Project hub tool trials

Contenders

Google Sheets

I love Google Sheets. A tool that has such an immense amount of capabilities and power under the hood. The main problem is that most of that power is under the hood and it takes some know-how to get it to work. 

In order to get SMS messaging to work the user would have to get in and edit some Google App Scripts which is a nonstarter for many newsrooms.

Asana

The first “No Code” tool that I tried out was Asana. It has SMS integration capabilities and is a tool that is familiar to a lot of newsrooms. The aspect of the tool that I found to be confusing is that it is generally a team productivity tool and that the atomic unit of work is a task. 

This is unhelpful in two ways. 

  1. This project revolves around games in a season and defining them with the label of tasks is unintuitive.
  2. Although you can hack together a way to SMS message outside contacts, Asana is built to make communication within a team easier so it focuses mostly on task updates and it isn’t easy to dynamically insert data such as the Home and Away team names into the text.

Monday.com

Monday is another popular tool that I have seen a few newsrooms use.
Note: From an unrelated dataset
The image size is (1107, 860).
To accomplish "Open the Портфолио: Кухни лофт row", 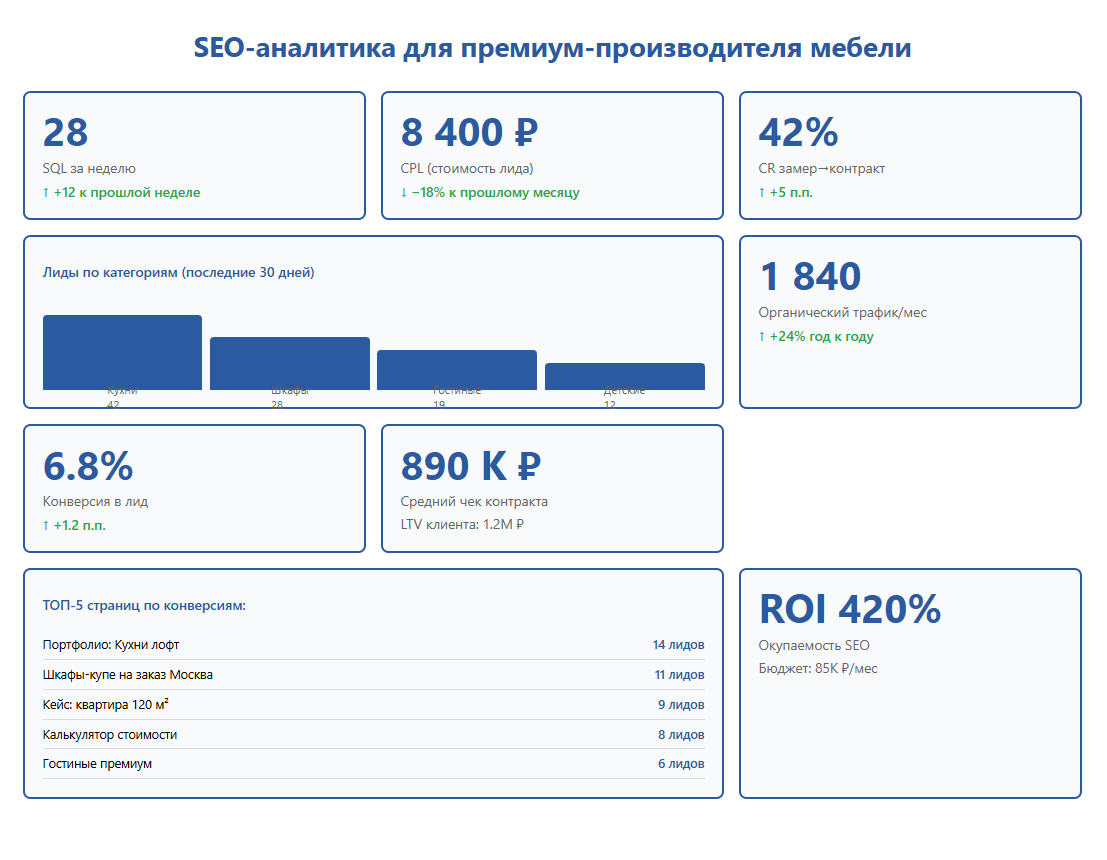I will click(373, 645).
It has a great CRM template that could easily handle all of our SMS communications with team contacts. The only issue is that the minimum price is $36 per month which quickly approached our $50 limit.

Airtable

Airtable is a tool that is quite regularly used in many newsrooms. One of the attractions to the tool is that the end use is not as defined as many of the other tools listed above. And one of the most powerful features of the tool is its ability to mimic a database in that you can define relationships between entities. 

In our case we created a “High School” type entity and defined its connection to contacts and the season schedule for each sport. It is also only $20 per month leaving us plenty of room in our $50 monthly budget.

In the end, Airtable’s feature set and powerful library of extensions won out over all of the rest of the tools.